Family circumstances

These include family differences regarding divorce, desertion, etc., unemployment of a family supporter or death of a family supporter, with the remaining family members’ inability to meet life demands, thus causing them to push children into the labor market to help meet their needs.

 

Educational factors

Among these are lack of clear philosophy for a developed education, lack of developed curricula and the fact that primary education doesn’t qualify children for the labor market, as well as vocational education’s inefficiency and its inability to handle more students desiring to join such institutions.

According to August 2005’s Education Pointers in Yemen issued by the Supreme Council for Education Planning (SCEP), the number of Yemeni students enrolled in vocational education represented 1.6 percent of total students enrolled in secondary education and 1.7 percent were enrolled in technical education among those students enrolled in universities.

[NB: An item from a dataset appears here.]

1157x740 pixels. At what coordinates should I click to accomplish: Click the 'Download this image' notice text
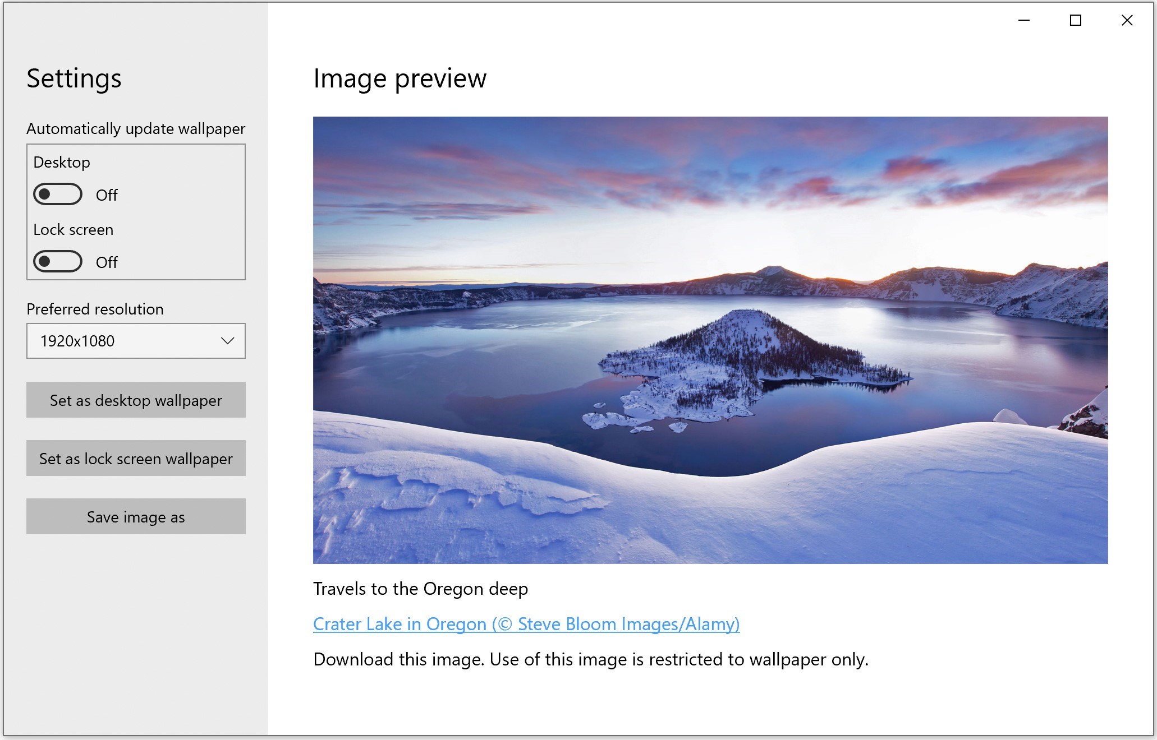tap(590, 659)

The spread of unemployment among university graduates and dire situations employees experience is leading students to abandon education and tend toward the open market.

 

Dominant customs and cultural factors

Yemen is a traditional society with a high illiteracy rate of approximately 55.7 percent, particularly among women. According to the SCEP, the figure is even higher, at 74.1 percent. Further, numerous inherited customs pay no attention to children’s mental and physical abilities.

Additionally, there’s a dominant culture in Yemen regarding making children work at a young age so they’ll become accustomed to it, with some families considering children working as early manhood. There’s also a complete absence of media, which should spread awareness of children’s rights and the risks involved in children working.

 

Effects of the street children phenomenon

1. Educational effects

Children’s educational levels are affected because they find no time to study, which may cause them to fail and subsequently, drop out.

A new study conducted by UNICEF and the Arab League addressing children’s situations in the Arab world indicates that approximately 7.5 million Arab children have no education. According to the SCEP, approximately 1 million Yemeni children aren’t in school, most of them female.

 

2. Economic effects

What children receive from their work is too little when compared to the effort they exert, let alone the lack of training and qualification enabling them to be in the labor market. Therefore, they can’t secure their future demands nor improve their living standard.

Increasing numbers of illiterate and unqualified children multiplies the state’s duties toward them and further deprives the nation of their role in achieving sustainable development.

 

3. Psychological and social problems

Street children acquire what’s called street culture, including a lot of bad and immoral language and bad habits like chewing qat, smoking and addictions. They also experience absence of care and protection needed at this early age, thus affecting them psychologically.

 

Violence against street children

Children working on streets are subjected to verbal abuse, violation and harassment, which hurts their feelings and demeans their humanity. They mostly experience such violence from their friends or adults, but sometimes from customers and even government officials.